Richardson has other reasons to look back on her time as VC with pride – having weathered a pandemic that brought the university further international renown for its medical and social science research, most famously in the development of the Covid-19 vaccine led by the university’s Jenner Institute.

Richardson notes that Oxford had plenty of historical experience dealing with plagues and pandemics going back hundreds of years, while its “fairly byzantine system really came into its own during the pandemic”, with its more than 30 autonomous colleges looking out for their students, leaving the central university to make strategic decisions.

In Richardson’s first year the Brexit referendum that led to the UK leaving the EU was a source of potential turmoil. But Richardson – who was born and grew up in County Waterford, Ireland – said she overestimated the immediate effect Brexit would have on the university: “If I were to be completely honest, I’d have to say that the impact has been less acute than I predicted or would have thought.”

The most severe impact has been a steep fall in students from Europe. Richardson notes that before Brexit about 8% of undergraduates came from elsewhere in the EU, and that has now fallen to just 3%.

But warnings of an exodus by academics or difficulties in recruiting researchers from Europe have not come to pass – although Richardson notes “we will never know who doesn’t apply to come because of Brexit”.

Richardson now fears a slow-motion decay in links with the EU: “I suspect that, rather than the kind of immediate impact we anticipated, I think it’s just a very gradual erosion of the depth of connection with the rest of Europe, so that in 20 or 30 years time we’ll turn around and say: ‘How did we get here?’”

British politics has been a great source of disruption, with Richardson saying she has had nine education secretaries and five prime ministers in her time as vice-chancellor. And despite all five prime ministers having been Oxford graduates, Richardson said they don’t give their old university any favours.

But what explains Oxford’s remarkable track record in producing prime ministers? Since the second world war all but one British prime ministers who graduated from university went to Oxford. Richardson says it’s because of self-selection by students attracted to Oxford because they are smart and ambitious.

“When they come here, they hone their skills because of the tutorial system … they learn about marshalling arguments, critical thinking, debate, all of the skills that are helpful in public life.

“And so a tiny, tiny subset of them choose to move on to public life and they’re smart and successful. So it shouldn’t perhaps be that strange,” Richardson said.

The cavalcade of education secretaries and ministers has caused its own problems, with those wanting to make their mark adding to the “mind-numbing” pile of regulation and bureaucracy that Richardson said universities now face.

Richardson is highly critical of the Office for Students, the higher education regulator for England set up in 2018: “I cannot point to a single area in which they’ve actually improved the quality of what we do.

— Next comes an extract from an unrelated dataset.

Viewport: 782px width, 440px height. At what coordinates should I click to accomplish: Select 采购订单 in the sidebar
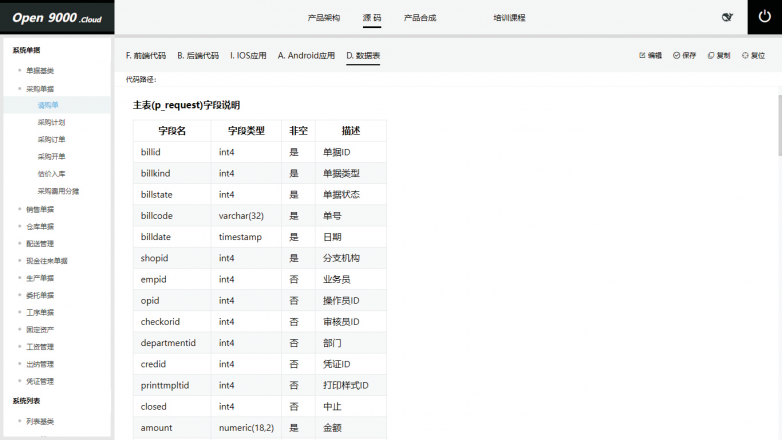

“They are constantly evaluating us but nobody’s evaluating the impact of all this regulation. And I think the impact is primarily to waste funds that I’d much rather be spending giving scholarships to students or hiring more teachers than people to fill out the next mind-numbing set of consultations,” she said.

The government also remains in the way of a controversy that has been running throughout Richardson’s tenure: the statue of Cecil Rhodes, the infamous imperialist, that overlooks Oxford’s High Street from its enclave in Oriel College.

The statue of Rhodes was a source of contention even before the Black Lives Matter campaign. Richardson says there is little that can be done: “We have a situation in which Oriel has said they’d like it to come down, the government won’t allow them, so there it stays.”